**WHAT THE EXERCISE ASKS**
Copies of all lines containing the string "product" are needed from the data below.

=== Section Start ===

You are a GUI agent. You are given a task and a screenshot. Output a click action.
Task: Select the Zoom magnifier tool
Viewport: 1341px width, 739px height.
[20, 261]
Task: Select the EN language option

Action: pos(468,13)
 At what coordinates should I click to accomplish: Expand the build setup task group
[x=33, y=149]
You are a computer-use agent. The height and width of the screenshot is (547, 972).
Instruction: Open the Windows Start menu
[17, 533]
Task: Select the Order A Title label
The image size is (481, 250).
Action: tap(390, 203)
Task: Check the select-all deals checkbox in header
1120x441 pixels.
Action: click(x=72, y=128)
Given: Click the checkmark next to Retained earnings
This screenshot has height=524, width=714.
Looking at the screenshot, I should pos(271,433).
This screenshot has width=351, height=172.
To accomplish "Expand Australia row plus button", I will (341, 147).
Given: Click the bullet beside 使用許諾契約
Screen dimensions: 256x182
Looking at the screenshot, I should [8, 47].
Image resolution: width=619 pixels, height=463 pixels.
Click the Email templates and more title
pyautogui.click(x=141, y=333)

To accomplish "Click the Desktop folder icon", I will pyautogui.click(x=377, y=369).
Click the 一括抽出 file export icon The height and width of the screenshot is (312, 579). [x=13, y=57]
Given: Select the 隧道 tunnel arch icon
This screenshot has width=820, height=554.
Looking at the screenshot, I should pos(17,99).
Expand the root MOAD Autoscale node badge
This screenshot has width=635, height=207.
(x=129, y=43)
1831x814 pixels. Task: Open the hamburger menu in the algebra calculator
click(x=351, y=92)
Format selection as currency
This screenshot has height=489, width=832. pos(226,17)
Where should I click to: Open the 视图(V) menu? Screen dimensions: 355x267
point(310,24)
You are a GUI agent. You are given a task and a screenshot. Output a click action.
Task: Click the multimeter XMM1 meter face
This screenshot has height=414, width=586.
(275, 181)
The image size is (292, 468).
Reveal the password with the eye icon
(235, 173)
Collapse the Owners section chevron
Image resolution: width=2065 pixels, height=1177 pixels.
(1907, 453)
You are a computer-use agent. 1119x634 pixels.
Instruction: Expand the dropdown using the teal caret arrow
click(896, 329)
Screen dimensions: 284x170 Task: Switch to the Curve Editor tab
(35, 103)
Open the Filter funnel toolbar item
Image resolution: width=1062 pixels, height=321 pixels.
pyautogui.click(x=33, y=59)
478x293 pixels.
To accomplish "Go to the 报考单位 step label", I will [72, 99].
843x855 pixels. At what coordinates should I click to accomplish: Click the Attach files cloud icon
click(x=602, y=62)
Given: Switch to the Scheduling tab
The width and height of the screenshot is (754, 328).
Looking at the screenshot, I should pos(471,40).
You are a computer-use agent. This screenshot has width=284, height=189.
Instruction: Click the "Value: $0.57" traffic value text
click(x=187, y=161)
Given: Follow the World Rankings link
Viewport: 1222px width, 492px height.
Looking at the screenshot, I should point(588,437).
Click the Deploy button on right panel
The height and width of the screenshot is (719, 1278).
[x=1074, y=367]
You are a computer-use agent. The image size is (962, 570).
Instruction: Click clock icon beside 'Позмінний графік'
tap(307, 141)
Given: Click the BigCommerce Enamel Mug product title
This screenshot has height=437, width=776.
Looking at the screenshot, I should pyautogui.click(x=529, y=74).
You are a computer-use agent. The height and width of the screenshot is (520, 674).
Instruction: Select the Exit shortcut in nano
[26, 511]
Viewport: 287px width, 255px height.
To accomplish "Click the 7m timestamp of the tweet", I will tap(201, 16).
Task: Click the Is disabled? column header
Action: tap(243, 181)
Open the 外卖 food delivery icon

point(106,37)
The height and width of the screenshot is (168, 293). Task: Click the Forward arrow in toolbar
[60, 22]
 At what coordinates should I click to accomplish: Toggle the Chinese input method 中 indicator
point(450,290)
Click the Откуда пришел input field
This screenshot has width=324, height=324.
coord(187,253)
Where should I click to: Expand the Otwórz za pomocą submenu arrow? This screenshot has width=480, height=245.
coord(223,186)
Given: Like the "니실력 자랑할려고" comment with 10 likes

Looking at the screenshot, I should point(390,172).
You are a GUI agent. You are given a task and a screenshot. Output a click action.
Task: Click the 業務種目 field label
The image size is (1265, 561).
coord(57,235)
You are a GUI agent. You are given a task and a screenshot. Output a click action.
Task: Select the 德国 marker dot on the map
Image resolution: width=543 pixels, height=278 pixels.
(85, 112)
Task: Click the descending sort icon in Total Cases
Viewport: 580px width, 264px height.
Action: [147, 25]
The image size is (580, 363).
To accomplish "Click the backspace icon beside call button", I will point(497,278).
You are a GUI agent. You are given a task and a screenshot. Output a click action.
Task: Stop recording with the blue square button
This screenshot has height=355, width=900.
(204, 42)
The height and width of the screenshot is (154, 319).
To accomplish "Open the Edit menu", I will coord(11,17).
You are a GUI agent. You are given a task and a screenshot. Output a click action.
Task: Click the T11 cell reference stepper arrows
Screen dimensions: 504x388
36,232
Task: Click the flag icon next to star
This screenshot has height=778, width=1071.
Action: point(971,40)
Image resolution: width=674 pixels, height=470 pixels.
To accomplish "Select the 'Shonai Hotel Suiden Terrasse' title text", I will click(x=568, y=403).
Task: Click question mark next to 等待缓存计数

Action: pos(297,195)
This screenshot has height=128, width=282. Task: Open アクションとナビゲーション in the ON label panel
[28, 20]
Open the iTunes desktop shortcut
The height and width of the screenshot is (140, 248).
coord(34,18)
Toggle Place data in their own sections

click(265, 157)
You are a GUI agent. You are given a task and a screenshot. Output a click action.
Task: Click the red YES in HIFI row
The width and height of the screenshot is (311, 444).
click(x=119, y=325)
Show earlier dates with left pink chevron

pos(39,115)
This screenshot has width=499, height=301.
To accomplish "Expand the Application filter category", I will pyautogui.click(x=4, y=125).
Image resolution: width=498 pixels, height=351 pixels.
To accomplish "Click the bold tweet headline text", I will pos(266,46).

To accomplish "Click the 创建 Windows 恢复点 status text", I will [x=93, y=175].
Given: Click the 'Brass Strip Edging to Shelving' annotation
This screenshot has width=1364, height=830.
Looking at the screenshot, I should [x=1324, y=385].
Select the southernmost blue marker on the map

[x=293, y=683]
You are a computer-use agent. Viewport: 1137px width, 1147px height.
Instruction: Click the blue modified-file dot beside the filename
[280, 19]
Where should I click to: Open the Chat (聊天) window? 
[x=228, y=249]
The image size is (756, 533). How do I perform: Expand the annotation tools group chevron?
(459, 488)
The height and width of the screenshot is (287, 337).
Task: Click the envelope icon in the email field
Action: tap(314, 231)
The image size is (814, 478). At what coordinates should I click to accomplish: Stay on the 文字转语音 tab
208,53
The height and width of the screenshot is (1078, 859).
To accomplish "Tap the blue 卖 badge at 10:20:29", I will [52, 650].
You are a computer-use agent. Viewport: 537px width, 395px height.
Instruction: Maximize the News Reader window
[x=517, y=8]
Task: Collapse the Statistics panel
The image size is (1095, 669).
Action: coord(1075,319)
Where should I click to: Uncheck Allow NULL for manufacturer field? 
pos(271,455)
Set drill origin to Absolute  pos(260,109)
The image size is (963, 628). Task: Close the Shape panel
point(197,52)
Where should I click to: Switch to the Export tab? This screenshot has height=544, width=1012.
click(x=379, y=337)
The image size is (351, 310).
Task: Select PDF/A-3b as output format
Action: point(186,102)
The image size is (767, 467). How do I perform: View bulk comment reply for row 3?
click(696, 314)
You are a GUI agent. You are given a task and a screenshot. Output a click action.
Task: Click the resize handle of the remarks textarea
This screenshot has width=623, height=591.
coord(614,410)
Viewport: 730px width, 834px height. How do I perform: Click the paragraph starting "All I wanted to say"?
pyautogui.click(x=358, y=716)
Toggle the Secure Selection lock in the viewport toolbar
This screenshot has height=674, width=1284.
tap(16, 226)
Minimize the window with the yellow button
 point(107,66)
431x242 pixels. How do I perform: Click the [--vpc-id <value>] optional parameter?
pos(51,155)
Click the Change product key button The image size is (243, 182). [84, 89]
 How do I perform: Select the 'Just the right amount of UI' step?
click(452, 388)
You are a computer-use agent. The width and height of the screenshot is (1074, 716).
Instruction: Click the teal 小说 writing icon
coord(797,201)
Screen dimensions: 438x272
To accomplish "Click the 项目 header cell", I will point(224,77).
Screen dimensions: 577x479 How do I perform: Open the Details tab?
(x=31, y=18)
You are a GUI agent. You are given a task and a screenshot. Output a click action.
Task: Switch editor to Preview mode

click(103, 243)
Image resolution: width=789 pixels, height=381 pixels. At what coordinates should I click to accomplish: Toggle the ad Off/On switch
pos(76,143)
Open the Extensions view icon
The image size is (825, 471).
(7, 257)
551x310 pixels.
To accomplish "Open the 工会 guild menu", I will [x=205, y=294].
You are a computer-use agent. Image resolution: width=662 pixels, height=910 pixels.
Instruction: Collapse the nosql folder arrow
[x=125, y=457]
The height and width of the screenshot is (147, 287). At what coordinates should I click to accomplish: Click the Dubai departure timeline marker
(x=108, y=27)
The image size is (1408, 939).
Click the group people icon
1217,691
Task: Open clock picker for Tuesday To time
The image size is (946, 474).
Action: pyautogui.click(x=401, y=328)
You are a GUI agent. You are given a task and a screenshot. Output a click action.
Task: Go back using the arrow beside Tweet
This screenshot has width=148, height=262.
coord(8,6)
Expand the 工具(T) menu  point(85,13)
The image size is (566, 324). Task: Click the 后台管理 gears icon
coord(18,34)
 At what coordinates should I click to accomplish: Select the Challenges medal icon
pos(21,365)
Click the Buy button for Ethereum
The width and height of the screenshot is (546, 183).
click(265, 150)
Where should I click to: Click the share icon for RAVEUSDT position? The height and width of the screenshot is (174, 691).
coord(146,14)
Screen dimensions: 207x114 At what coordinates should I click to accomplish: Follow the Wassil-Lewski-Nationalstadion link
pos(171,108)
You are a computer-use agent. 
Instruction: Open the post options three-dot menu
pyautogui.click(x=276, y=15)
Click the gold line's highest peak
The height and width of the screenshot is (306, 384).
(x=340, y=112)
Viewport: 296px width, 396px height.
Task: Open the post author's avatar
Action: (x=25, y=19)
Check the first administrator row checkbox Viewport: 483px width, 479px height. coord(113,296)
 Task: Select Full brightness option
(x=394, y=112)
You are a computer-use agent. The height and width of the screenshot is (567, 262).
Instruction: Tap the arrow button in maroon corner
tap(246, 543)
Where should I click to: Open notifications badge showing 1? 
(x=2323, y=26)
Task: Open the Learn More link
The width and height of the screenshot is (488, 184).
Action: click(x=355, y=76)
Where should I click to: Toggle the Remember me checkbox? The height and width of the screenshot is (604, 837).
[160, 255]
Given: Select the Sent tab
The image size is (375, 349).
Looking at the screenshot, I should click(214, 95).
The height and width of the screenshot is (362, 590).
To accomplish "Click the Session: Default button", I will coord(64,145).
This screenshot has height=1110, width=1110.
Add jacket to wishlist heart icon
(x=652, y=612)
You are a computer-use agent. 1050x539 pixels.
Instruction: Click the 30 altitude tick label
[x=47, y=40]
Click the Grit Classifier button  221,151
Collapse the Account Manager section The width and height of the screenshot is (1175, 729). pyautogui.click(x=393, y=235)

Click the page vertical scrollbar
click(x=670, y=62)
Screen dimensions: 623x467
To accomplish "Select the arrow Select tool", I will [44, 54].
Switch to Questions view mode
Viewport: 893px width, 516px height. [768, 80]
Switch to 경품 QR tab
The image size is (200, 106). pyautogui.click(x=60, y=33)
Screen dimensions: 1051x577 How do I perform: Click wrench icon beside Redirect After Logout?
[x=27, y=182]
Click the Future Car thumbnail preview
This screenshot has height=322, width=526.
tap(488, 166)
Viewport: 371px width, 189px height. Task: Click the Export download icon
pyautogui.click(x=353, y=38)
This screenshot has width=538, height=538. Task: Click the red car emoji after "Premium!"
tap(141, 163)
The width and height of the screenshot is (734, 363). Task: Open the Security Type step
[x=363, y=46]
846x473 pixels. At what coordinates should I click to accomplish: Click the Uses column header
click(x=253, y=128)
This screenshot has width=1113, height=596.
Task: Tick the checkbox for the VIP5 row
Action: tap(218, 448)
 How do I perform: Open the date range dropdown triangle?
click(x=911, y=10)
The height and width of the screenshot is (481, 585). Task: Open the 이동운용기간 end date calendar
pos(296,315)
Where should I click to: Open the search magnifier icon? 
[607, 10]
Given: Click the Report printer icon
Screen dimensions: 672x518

=== Section End ===

**ANSWER FOR THIS EXERCISE**
Given: Click the BigCommerce Enamel Mug product title
Click the Change product key button The image size is (243, 182). [84, 89]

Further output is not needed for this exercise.